A moralidade de quem explora avanços da humanidade
O professor e filósofo Dennys Xavier afirma que, do ponto de vista utilitarista, cada uma dessas construções acaba voltando para nós no nosso dia a dia.
“As coisas mais extraordinárias que nós desfrutamos em nossas vidas “foram criadas, ventiladas, alimentadas, por homens com uma visão e uma coragem de realizar coisas que vão além da mediana da maior parte dos indivíduos”, afirma.
Contudo, apesar do aspecto utilitário, se opor à intervenções e críticas pelos bilionários que se aventuram no espaço seria uma questão moral.
“Querer, a partir de visão medíocre (no sentido de mediana da realidade), que esses homens interrompam o ímpeto construtor e realizador é violentar as regras da natureza humana e da nossa evolução. Precisamos apreciar esses homens corajosos. Eles não podem se tornar acovardados, pois isso violentaria a própria ideia de homem e de liberdade”, critica.

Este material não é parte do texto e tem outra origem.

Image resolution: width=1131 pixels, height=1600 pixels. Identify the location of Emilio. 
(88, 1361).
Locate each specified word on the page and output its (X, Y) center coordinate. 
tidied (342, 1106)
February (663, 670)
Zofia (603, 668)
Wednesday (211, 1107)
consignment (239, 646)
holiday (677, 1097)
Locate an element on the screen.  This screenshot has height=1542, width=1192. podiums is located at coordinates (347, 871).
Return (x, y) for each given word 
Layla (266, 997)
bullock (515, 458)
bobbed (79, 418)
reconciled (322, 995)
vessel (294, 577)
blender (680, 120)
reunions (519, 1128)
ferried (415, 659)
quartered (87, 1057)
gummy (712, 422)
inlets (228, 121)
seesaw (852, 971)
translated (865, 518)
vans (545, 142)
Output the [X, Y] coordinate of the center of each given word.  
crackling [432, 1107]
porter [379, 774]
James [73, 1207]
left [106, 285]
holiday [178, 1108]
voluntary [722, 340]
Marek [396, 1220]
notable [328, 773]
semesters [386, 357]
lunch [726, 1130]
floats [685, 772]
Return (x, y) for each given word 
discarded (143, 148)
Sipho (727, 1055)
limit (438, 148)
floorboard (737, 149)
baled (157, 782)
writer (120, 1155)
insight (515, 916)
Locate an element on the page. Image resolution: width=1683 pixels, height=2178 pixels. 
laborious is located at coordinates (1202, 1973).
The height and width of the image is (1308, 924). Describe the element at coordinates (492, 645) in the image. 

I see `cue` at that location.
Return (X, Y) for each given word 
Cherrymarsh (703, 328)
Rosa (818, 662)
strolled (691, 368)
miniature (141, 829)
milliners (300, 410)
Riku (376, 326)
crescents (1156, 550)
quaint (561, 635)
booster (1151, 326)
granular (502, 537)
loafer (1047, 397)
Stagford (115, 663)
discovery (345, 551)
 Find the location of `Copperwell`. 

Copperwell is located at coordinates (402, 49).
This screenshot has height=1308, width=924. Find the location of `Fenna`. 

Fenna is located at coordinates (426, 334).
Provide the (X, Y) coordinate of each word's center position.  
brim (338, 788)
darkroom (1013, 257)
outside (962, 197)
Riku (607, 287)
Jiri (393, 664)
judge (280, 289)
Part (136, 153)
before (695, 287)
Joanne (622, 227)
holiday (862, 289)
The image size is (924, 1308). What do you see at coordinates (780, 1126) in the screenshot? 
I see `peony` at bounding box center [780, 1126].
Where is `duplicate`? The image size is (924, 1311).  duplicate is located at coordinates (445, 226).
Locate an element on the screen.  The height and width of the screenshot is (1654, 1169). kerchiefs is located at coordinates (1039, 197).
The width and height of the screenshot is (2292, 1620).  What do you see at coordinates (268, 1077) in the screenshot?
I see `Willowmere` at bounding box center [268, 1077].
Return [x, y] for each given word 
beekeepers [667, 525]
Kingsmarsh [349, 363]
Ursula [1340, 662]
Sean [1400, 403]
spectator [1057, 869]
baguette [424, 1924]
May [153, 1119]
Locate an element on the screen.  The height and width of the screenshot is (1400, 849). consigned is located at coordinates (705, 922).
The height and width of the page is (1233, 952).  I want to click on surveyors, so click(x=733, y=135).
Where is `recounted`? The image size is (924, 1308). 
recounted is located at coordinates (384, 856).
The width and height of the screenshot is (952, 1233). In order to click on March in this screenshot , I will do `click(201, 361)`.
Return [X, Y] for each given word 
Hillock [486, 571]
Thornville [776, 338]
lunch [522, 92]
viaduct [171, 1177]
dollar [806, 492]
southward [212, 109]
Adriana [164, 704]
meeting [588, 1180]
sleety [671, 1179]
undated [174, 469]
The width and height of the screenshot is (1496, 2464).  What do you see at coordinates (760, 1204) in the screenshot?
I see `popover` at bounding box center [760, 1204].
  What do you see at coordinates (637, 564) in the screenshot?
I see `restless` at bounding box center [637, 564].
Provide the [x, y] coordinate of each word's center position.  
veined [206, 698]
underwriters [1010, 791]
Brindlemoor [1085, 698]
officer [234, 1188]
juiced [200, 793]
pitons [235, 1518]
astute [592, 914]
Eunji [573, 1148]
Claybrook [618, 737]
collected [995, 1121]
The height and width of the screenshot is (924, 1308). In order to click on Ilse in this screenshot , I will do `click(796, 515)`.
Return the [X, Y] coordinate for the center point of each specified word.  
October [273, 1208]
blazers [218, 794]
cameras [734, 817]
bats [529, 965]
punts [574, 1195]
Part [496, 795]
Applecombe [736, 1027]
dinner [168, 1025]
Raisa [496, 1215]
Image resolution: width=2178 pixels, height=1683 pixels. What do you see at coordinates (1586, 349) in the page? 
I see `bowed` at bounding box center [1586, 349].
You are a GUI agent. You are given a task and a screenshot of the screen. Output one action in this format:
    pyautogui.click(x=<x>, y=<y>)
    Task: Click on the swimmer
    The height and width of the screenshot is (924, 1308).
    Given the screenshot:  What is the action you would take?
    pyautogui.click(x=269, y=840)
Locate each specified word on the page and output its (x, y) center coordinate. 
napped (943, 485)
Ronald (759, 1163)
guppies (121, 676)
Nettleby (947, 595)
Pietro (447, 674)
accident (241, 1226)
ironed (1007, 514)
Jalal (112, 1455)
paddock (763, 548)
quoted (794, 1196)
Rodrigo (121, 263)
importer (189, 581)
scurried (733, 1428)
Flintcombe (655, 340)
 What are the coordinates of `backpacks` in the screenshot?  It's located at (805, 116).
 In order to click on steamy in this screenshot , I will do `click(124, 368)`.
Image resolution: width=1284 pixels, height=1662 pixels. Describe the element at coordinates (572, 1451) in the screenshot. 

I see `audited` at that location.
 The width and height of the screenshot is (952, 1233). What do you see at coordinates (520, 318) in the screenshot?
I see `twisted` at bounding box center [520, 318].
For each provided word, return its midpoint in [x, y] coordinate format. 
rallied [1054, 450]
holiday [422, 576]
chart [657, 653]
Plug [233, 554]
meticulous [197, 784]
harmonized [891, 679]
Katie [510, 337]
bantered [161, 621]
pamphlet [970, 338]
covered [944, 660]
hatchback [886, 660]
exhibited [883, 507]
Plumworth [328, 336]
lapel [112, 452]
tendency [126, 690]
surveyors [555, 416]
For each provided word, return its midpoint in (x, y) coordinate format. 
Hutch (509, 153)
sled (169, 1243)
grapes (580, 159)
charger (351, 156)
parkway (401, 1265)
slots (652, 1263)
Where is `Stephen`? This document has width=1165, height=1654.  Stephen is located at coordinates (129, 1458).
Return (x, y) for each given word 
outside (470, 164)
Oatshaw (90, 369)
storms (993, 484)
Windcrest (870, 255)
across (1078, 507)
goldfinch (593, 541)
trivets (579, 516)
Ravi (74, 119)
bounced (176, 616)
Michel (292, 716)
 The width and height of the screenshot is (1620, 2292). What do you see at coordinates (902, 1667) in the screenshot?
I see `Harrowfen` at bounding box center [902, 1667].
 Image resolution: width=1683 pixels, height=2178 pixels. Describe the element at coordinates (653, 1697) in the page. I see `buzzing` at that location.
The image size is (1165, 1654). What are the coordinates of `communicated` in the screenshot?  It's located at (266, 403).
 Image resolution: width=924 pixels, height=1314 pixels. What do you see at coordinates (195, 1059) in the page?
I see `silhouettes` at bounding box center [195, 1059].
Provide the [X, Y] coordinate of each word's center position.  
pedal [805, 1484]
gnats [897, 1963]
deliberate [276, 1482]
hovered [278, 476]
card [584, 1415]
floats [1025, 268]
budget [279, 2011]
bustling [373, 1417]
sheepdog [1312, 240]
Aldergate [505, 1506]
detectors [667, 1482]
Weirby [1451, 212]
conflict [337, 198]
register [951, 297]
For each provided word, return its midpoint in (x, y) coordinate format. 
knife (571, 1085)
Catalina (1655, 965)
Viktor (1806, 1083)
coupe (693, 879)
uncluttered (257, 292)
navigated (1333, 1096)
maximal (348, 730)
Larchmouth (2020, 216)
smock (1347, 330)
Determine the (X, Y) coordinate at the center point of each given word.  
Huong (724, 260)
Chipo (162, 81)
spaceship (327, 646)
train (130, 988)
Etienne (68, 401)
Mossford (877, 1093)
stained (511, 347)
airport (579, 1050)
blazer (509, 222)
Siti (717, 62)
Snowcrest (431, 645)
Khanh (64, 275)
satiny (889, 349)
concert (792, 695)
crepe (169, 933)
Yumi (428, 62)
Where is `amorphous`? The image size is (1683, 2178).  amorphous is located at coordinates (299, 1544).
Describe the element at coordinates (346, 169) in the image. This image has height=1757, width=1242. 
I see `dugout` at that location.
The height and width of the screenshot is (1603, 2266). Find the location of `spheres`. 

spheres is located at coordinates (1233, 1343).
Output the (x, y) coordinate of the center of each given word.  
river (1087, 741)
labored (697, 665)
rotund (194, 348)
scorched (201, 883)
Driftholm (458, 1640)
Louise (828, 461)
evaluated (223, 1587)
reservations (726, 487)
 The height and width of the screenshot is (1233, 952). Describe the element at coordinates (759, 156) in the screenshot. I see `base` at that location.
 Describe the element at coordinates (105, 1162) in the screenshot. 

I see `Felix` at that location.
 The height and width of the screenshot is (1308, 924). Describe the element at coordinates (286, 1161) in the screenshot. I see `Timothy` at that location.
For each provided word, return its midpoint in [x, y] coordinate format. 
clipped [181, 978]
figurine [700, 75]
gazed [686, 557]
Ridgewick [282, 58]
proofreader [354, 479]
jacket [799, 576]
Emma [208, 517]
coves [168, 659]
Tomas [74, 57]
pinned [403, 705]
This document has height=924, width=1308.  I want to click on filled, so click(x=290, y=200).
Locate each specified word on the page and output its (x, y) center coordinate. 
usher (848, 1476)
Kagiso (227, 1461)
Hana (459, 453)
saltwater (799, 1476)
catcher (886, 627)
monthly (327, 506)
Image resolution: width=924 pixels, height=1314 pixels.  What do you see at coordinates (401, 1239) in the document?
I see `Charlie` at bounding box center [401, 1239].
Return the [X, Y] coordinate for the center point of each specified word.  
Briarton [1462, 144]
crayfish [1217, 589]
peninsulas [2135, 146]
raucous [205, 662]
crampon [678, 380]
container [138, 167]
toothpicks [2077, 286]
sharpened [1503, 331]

Como a filósofa russa Ayn Rand descreveu quando o homem pisou na lua em 1969:
“Em termos essenciais, o que vimos – na realidade, não em uma obra de arte – foi a abstração concretizada da grandeza do homem. Não é obra do acaso, não é sorte, mas algo possível apenas a partir de um esforço longo e disciplinado para atingir esse propósito, e que o homem tinha tido sucesso. […] vimos uma demonstração do melhor do homem – essa foi a causa da atratividade e impacto que ela teve sobre nós. Também não havia dúvidas de que tínhamos visto uma nova conquista da capacidade racional do homem, uma conquista da razão, da lógica, da matemática e da dedicação total e absoluta à realidade.”